> Data to process:
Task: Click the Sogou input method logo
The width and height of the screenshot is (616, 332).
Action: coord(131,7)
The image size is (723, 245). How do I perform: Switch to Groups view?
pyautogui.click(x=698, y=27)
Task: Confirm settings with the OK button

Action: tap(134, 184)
...
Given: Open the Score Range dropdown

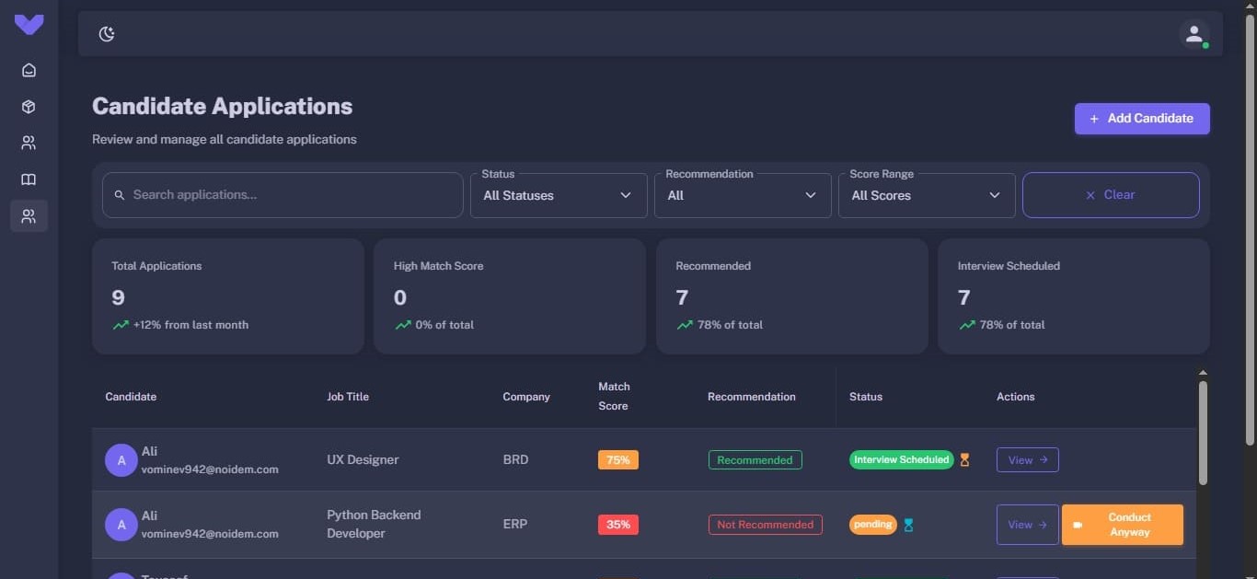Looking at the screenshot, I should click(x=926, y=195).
...
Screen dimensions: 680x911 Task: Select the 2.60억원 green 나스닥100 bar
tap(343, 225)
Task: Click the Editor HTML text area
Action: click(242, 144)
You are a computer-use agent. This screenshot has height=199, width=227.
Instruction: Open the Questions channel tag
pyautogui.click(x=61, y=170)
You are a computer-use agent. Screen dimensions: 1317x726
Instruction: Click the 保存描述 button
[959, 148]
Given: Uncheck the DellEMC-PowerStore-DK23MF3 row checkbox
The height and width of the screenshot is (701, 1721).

> Work required:
Which lines of the records hold the string "computer"? Copy each one.

> Exercise output:
You are a computer-use agent. This screenshot has height=199, width=227.
You are a computer-use agent. Screen dimensions: 1317x726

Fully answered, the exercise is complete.